How do I encode "&" in a URL in an HTML attribute value?

Question

I'd like to make a URL click able in the email app. The problem is that a parameterized URL breaks this because of "&" in the URL. The body variable below is the problem line. Both versions of "body" are incorrect. Once the email app opens, text stops at "...link:". What is needed to encode the ampersand?

NSString *subject = @"This is a test";
NSString *encodedSubject = 
[subject stringByAddingPercentEscapesUsingEncoding:NSUTF8StringEncoding]; 

//NSString *body = @"This is a link: <a href='http://somewhere.com/two.woa/wa?id=000&param=0'>click me</a>"; //original
NSString *body = @"This is a link: <a href='http://somewhere.com/two.woa/wa?id=000&#38;param=0'>click me</a>"; //have also tried &amp;
NSString *encodedBody = 
[body stringByAddingPercentEscapesUsingEncoding:NSUTF8StringEncoding]; 
NSString *formattedURL = [NSString stringWithFormat: @"mailto:myname@somedomain.com?subject=%@&body=%@", encodedSubject, encodedBody];
NSURL *url = [[NSURL alloc] initWithString:formattedURL];
[[UIApplication sharedApplication] openURL:url];

Answer 1

Example of use of %26 instead of & without this attributes arrived in PHP as an array!

    var urlb='/tools/lister.php?type=101%26ID='+ID; // %26 instead of &
    window.location.href=urlb;

Answer 2

you can simply use CFURLCreateStringByAddingPercentEscapes with CFBridgingRelease for ARC support

NSString *subject = @"This is a test";
// Encode all the reserved characters, per RFC 3986
// (<http://www.ietf.org/rfc/rfc3986.txt>)
NSString *encodedSubject =
(NSString *) CFBridgingRelease(CFURLCreateStringByAddingPercentEscapes(kCFAllocatorDefault,
                                            (CFStringRef)subject,
                                            NULL,
                                            (CFStringRef)@"!*'();:@&=+$,/?%#[]",
                                            kCFStringEncodingUTF8));

Answer 3

<a href='http://somewhere.com/two.woa/wa?id=000&#38;param=0'>click me</a>

Is correct, although ‘&’ is more commonly used than ‘&’ or ‘,’.

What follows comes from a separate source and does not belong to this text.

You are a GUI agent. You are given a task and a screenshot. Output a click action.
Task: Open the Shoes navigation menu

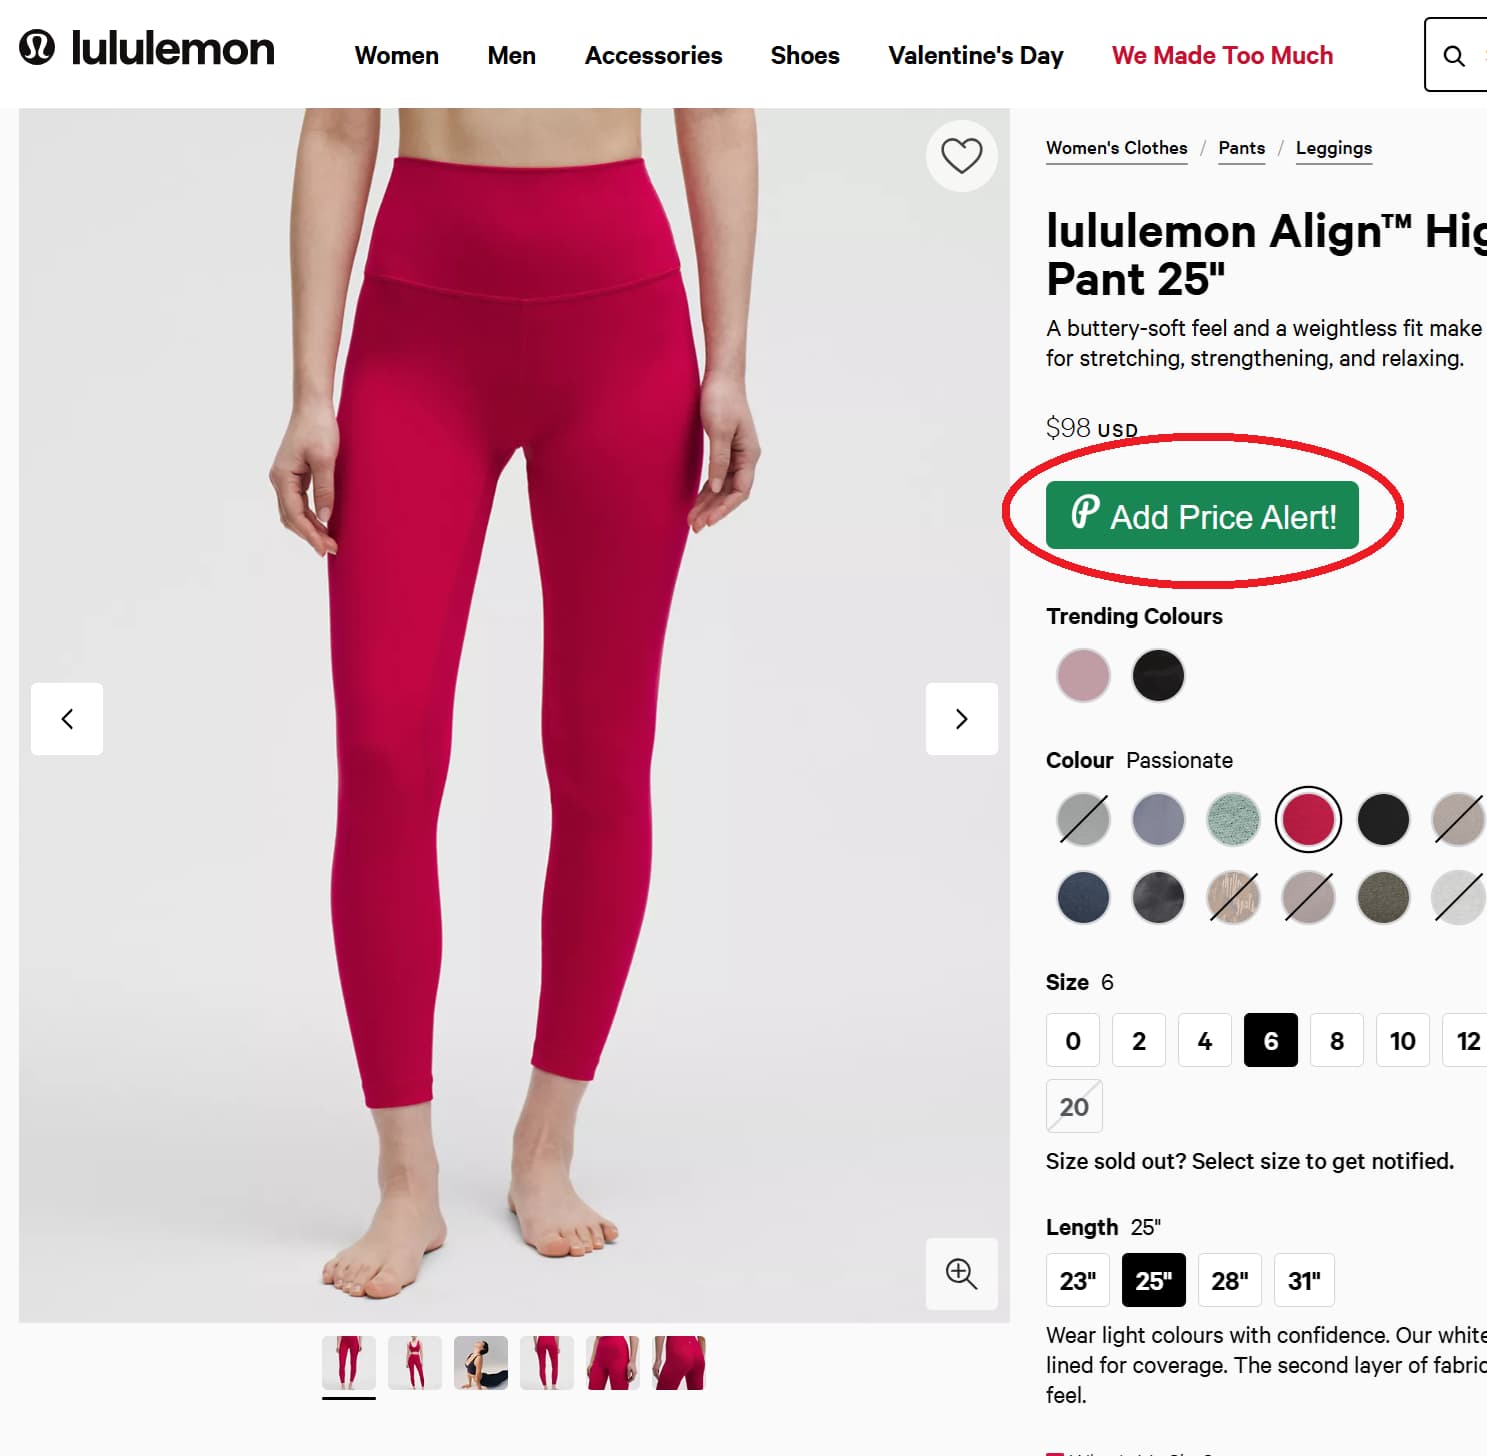[x=804, y=56]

If the ‘stringByAddingPercentEscapesUsingEncoding’ method does what it says on the tin, it should work(*), but the NSString documentation looks a bit unclear on which characters exactly are escaped. Check what you are ending up with, the URL should be something like:

mailto:bob@example.com?subject=test&body=Link%3A%3Ca%20href%3D%22http%3A//example.com/script%3Fp1%3Da%26amp%3Bp2%3Db%22%3Elink%3C/a%3E

(*: modulo the usual disclaimer that mailto: link parameters like ‘subject’ and ‘body’ are non-standard, will fail in many situations, and should generally be avoided.)

Once the email app opens, text stops at "...link:".

If ‘stringByAddingPercentEscapesUsingEncoding’ is not escaping ‘<’ to ‘%3C’, that could be the problem. Otherwise, it might not be anything to do with escapes, but a deliberate mailer-level restriction to disallow ‘<’. As previously mentioned, ?body=... is not a reliable feature.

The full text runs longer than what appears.